## Problem description
Return every row below with each line copied word for word.

## Rows for locating described items
= = =
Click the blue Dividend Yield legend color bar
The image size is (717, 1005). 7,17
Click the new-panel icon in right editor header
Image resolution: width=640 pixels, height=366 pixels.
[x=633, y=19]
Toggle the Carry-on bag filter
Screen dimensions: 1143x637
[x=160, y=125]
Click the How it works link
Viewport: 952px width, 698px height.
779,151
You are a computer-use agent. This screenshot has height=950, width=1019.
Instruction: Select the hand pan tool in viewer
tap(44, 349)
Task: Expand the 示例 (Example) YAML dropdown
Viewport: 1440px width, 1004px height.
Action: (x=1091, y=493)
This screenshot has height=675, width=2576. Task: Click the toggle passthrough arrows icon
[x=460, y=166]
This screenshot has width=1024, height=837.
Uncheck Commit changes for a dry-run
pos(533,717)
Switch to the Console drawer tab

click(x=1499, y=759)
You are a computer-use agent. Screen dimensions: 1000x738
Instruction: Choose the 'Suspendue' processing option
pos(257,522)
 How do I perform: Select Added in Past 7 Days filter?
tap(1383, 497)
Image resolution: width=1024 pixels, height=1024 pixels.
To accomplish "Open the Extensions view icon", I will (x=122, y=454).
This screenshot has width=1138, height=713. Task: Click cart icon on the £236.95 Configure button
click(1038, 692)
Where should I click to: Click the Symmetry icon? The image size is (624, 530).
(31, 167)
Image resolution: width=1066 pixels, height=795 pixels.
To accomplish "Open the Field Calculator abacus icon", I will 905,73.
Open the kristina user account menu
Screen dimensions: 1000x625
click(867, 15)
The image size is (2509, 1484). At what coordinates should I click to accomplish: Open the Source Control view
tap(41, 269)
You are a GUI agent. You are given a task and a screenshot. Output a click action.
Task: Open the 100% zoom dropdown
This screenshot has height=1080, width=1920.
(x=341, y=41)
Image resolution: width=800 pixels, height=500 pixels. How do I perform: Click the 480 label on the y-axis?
= = =
## The answer
Click the blue Dividend Yield legend color bar
The image size is (717, 1005). 7,17
Click the new-panel icon in right editor header
Image resolution: width=640 pixels, height=366 pixels.
[x=633, y=19]
Toggle the Carry-on bag filter
Screen dimensions: 1143x637
[x=160, y=125]
Click the How it works link
Viewport: 952px width, 698px height.
779,151
You are a computer-use agent. This screenshot has height=950, width=1019.
Instruction: Select the hand pan tool in viewer
tap(44, 349)
Task: Expand the 示例 (Example) YAML dropdown
Viewport: 1440px width, 1004px height.
Action: (x=1091, y=493)
This screenshot has height=675, width=2576. Task: Click the toggle passthrough arrows icon
[x=460, y=166]
This screenshot has width=1024, height=837.
Uncheck Commit changes for a dry-run
pos(533,717)
Switch to the Console drawer tab

click(x=1499, y=759)
You are a computer-use agent. Screen dimensions: 1000x738
Instruction: Choose the 'Suspendue' processing option
pos(257,522)
 How do I perform: Select Added in Past 7 Days filter?
tap(1383, 497)
Image resolution: width=1024 pixels, height=1024 pixels.
To accomplish "Open the Extensions view icon", I will (x=122, y=454).
This screenshot has width=1138, height=713. Task: Click cart icon on the £236.95 Configure button
click(1038, 692)
Where should I click to: Click the Symmetry icon? The image size is (624, 530).
(31, 167)
Image resolution: width=1066 pixels, height=795 pixels.
To accomplish "Open the Field Calculator abacus icon", I will 905,73.
Open the kristina user account menu
Screen dimensions: 1000x625
click(867, 15)
The image size is (2509, 1484). At what coordinates should I click to accomplish: Open the Source Control view
tap(41, 269)
You are a GUI agent. You are given a task and a screenshot. Output a click action.
Task: Open the 100% zoom dropdown
This screenshot has height=1080, width=1920.
(x=341, y=41)
Image resolution: width=800 pixels, height=500 pixels. How do I perform: Click the 480 label on the y-axis?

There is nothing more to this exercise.